Alors, pourquoi sacrifier ce patrimoine, partie intégrante de notre identité – et de celle, d’ailleurs, de chacun des pays de l’Union européenne ? Rien ne le justifie. C’est pourquoi, avec d’autres pays engagés à ses côtés, la France entend bien défendre la diversité culturelle. L’écho de cette mobilisation nous vient aussi du Parlement européen, qui a voté, le 26 mai dernier, une résolution demandant l’exclusion du secteur audiovisuel du mandat de négociation.
La culture et la création doivent impérativement être protégées et préservées pour prospérer. Toutes deux doivent faire l’objet d’un régime particulier de régulation avec des mesures de soutien financier et réglementaire, afin d’assurer leur développement et leur pérennité.
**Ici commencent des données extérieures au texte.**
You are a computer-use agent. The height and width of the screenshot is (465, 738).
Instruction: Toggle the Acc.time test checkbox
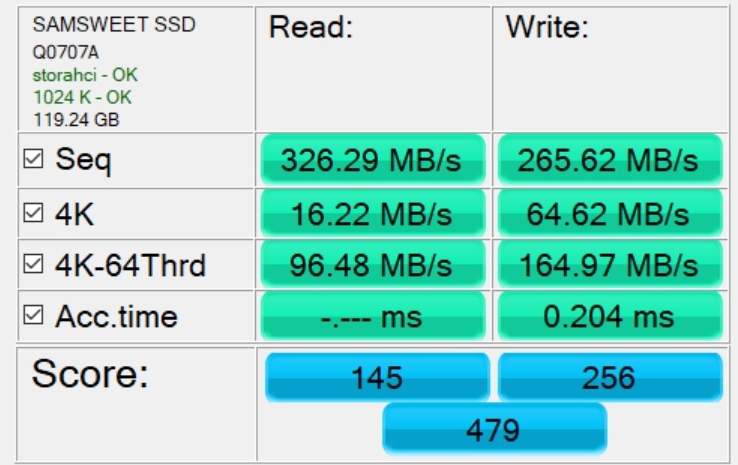click(x=33, y=317)
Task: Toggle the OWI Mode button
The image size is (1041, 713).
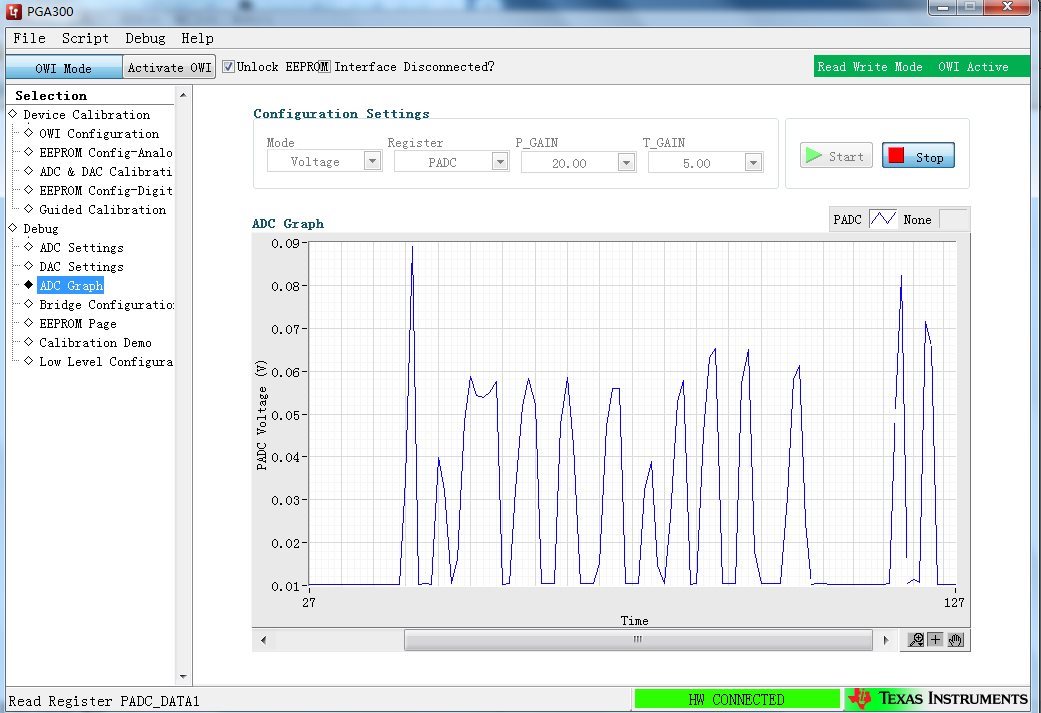Action: (64, 68)
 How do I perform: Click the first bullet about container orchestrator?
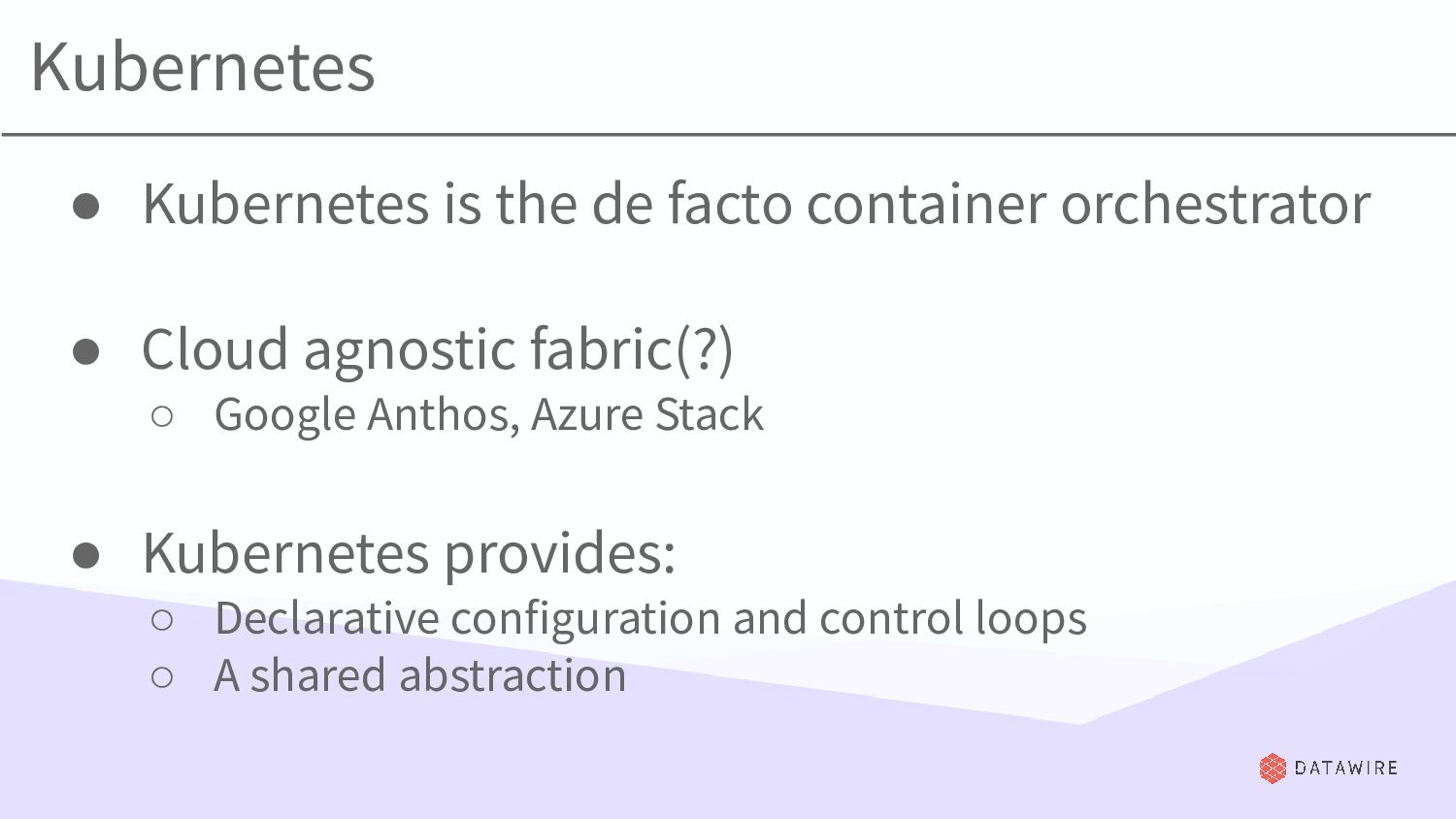[756, 204]
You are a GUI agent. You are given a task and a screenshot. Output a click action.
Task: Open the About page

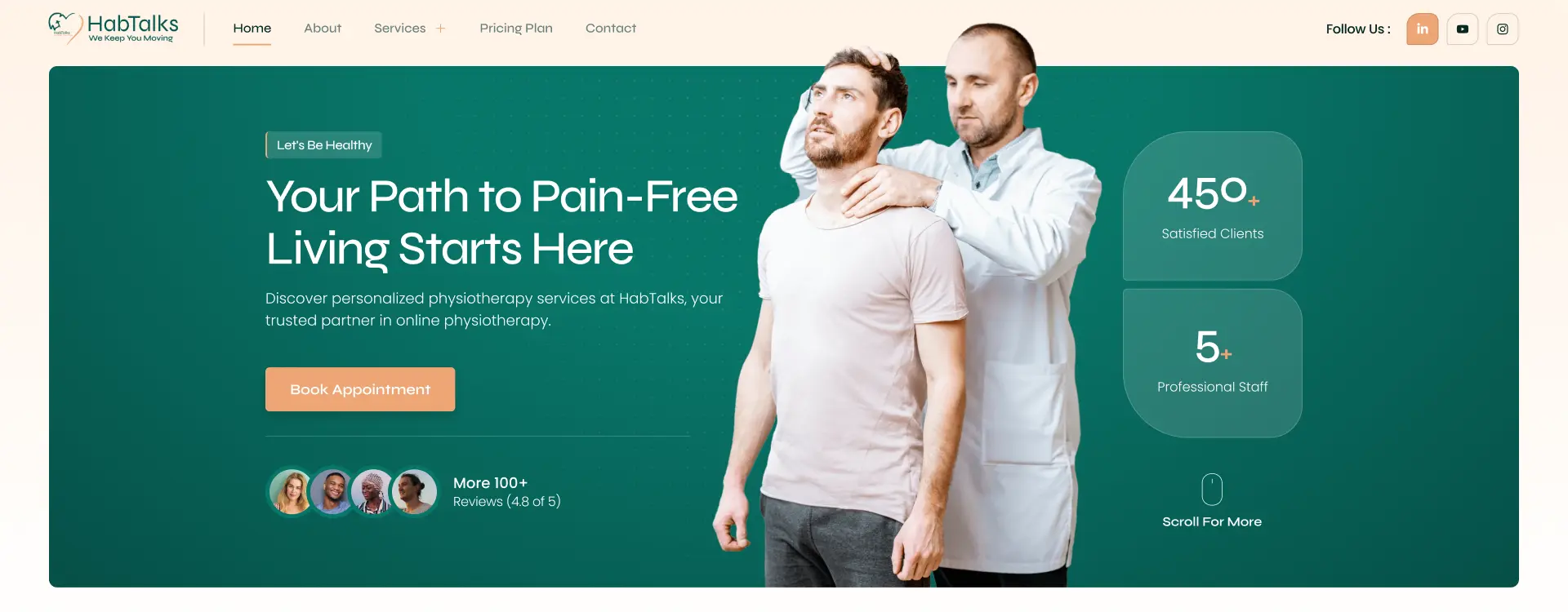(x=323, y=29)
Il ne s’agit pas de défendre une vision franco-française de l’exception culturelle ou de la diversité culturelle : c’est le combat pour la culture, partie intégrante de l’identité de chacun.
Il ne suffit pas au commissaire européen au commerce, M. De Gucht, de dire qu’on ne touchera pas au système de protection et de régulation mis en place en faveur des biens et services culturels traditionnels. Le combat n’est pas celui du cinéma américain contre le cinéma français, celui d’Hollywood contre la diversité culturelle, mais bien celui d’entreprises – Netflix, Google, Apple, Facebook – contre la diversité culturelle, notamment celle de l’Union européenne. N’oublions pas qu’un moteur de recherche comme Google, qui devrait normalement garantir la neutralité dans ses conditions d’utilisation, est aujourd’hui éditeur de services et, à ce titre, donne la priorité à ses propres services.
Nous sommes devant une mutation technologique qui va, peut-être seulement dans un premier temps, fragiliser le dispositif que nous avons mis en place pour faire perdurer la création culturelle. Mais demain, il est à craindre que tous les systèmes de régulation et de financement de la création ne se trouvent étouffés. C’est de cela qu’il s’agit, et de rien d’autre. C’est pourquoi nous demandons au gouvernement français de s’opposer clairement à l’inclusion des services culturels dans le mandat de négociation entre l’Europe et les États-Unis. Nous connaissons votre détermination sur ce point, madame la ministre, et vous en remercions.